Portability and interoperability
In previous work , we identified three categories of PaaS platforms with respect to SaaS development. The first and second category contain the PaaS platforms that support traditional programming models and aim to match the APIs of enterprise application servers and middleware platforms (e.g. CloudFoundry , OpenShift  and GAE ). However, these platforms still use vendor-specific solutions, especially for typical cloud services such as scalable storage, which hinders portability. The third category consists of metadata-driven PaaS platforms. These platforms use a higher-level composition and configuration interface, and lack any compatibility with common programming models.
The PaaSHopper middleware is aimed at (Java-based) PaaS platforms of the first and second category, and offers an abstraction layer to address the heterogeneity and to support migration. Evidently, the appropriate portability drivers should be present. Indirectly, the middleware also supports IaaS offerings through the use of application servers.
As exemplified by the different application cases, the PaaSHopper middleware does not put any constraints on the types of applications that are supported. However, to enable fine-grained control of the execution, the application should be decomposable into modular and loosely-coupled software artifacts (e.g. components, services). This way, the PaaSHopper middleware can intercept the incoming requests as well as the invocations between the different components or services within the application, and dynamically adapt the composition driven by the policies that are applicable. Such an application model is commonly supported, for example by component-based software development (CBSD) , aspect-oriented software development (AOSD) , dependency injection , and service-oriented computing (SOC) [31,32].
Finally, interoperability is not only a concern with respect to the interaction between the different application components across the heterogeneous multi-PaaS environment. When integrating with cloud management services such as monitoring and configuration management, interoperability of these services with the different PaaS platforms is also required. With the large variety of management APIs of these platforms, there is a need for a uniform interface (and accompanying implementations) to address the heterogeneity and to support the management of multi-cloud environments, as indicated by Figure 5. This is certainly an open challenge.
Versatility of the PaaSHopper middleware
This paper presents a generic middleware framework in the sense that it provides a versatile architecture that supports different implementations and deployments, depending on the application type and the specific nature of the multi-cloud environment.
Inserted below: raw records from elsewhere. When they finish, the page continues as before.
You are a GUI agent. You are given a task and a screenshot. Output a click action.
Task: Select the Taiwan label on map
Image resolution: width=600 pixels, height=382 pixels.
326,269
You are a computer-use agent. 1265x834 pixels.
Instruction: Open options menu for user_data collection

One of these supported customizations is related to the deployment of the dispatcher. For example, the document processing application is deployed in a dynamic multi-cloud environment: the public cloud environments are only used when the load on the on-premise infrastructure is high. Therefore, the entry point for the application is deployed in the private cloud only. Consequently, we decided to use one dispatcher, which is also deployed in the private cloud. A similar deployment is recommended for the simulation processing case (cf. application #4).
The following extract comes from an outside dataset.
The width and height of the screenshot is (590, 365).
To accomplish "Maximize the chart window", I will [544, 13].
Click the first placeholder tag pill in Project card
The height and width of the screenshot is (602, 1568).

However, in the case of the log management service or medical image processing (cf. applications #2 and #3), the different cloud environments are always used (i.e. a static multi-cloud environment), so it is possible to have multiple entry points and then it might be recommended to have a dispatcher in every data center to limit the latency overhead. In future work, we will investigate the impact of multiple dispatchers within a multi-cloud environment on the operation of the PaaSHopper middleware as well as the application.
A second customization lies in the optional usage of the abstraction layer. The proposed abstraction layer can be interchanged with other solutions for cloud portability (cf. Section 1) or can even be omitted. The latter is especially relevant when the PaaS platforms in the multi-cloud environment offer the same or technologically compatible APIs.
This section discusses three domains of related work: a) multi-cloud support, b) policy-driven middleware, and c) cloud brokerage.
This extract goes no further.